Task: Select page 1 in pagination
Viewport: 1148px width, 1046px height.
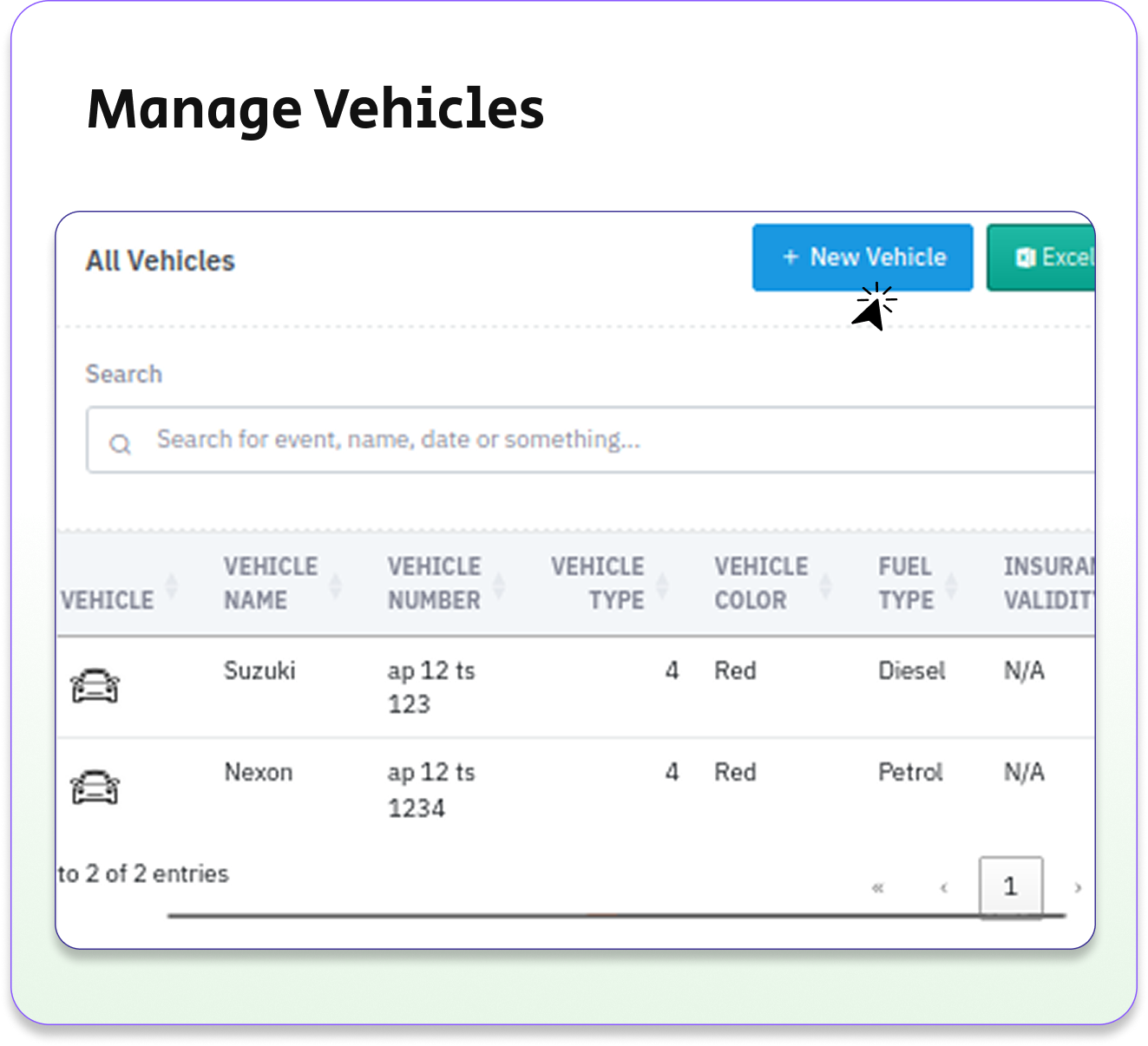Action: click(x=1010, y=886)
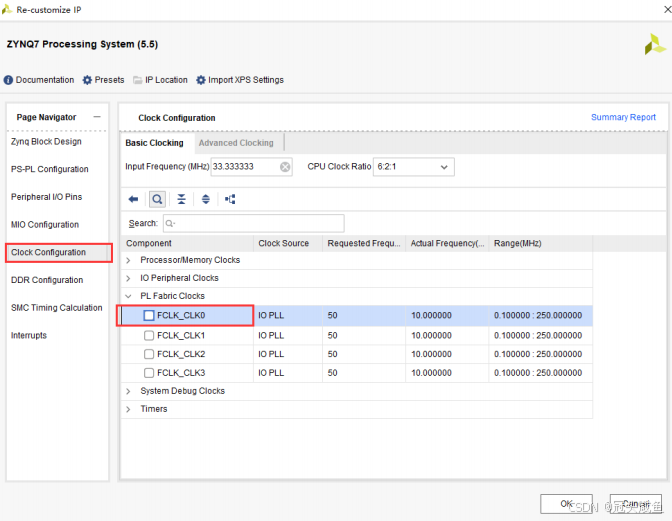Enable the FCLK_CLK0 checkbox
Screen dimensions: 672x521
click(x=149, y=316)
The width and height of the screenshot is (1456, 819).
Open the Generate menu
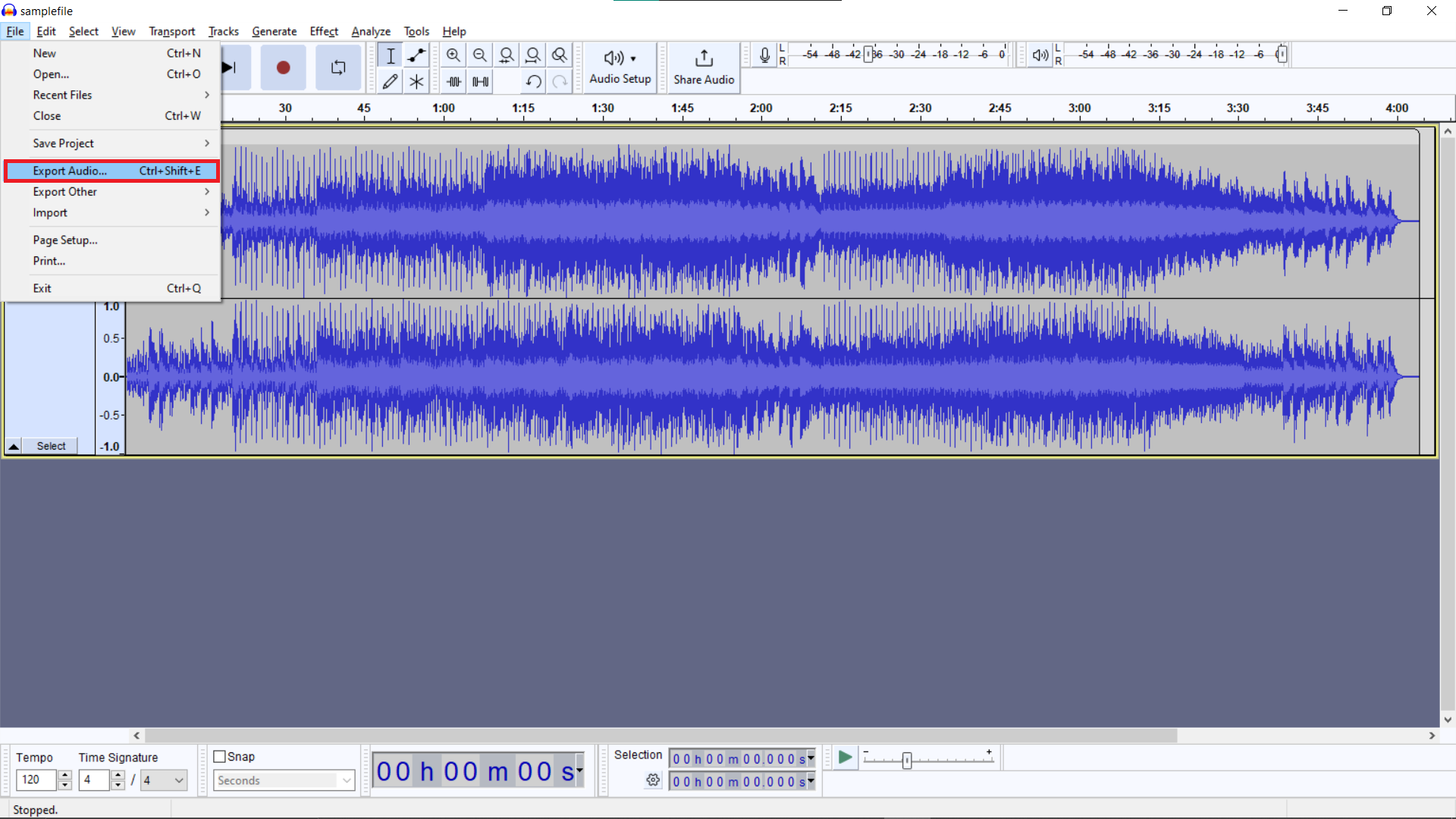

——————

** Exercise details **
Reproduce every line of the data above exactly, leaving out the pictures.

** Result of the exercise **
Task: Select page 1 in pagination
Viewport: 1148px width, 1046px height.
Action: click(x=1010, y=886)
Enable the FCLK_CLK0 checkbox
Screen dimensions: 672x521
click(x=149, y=316)
The width and height of the screenshot is (1456, 819).
Open the Generate menu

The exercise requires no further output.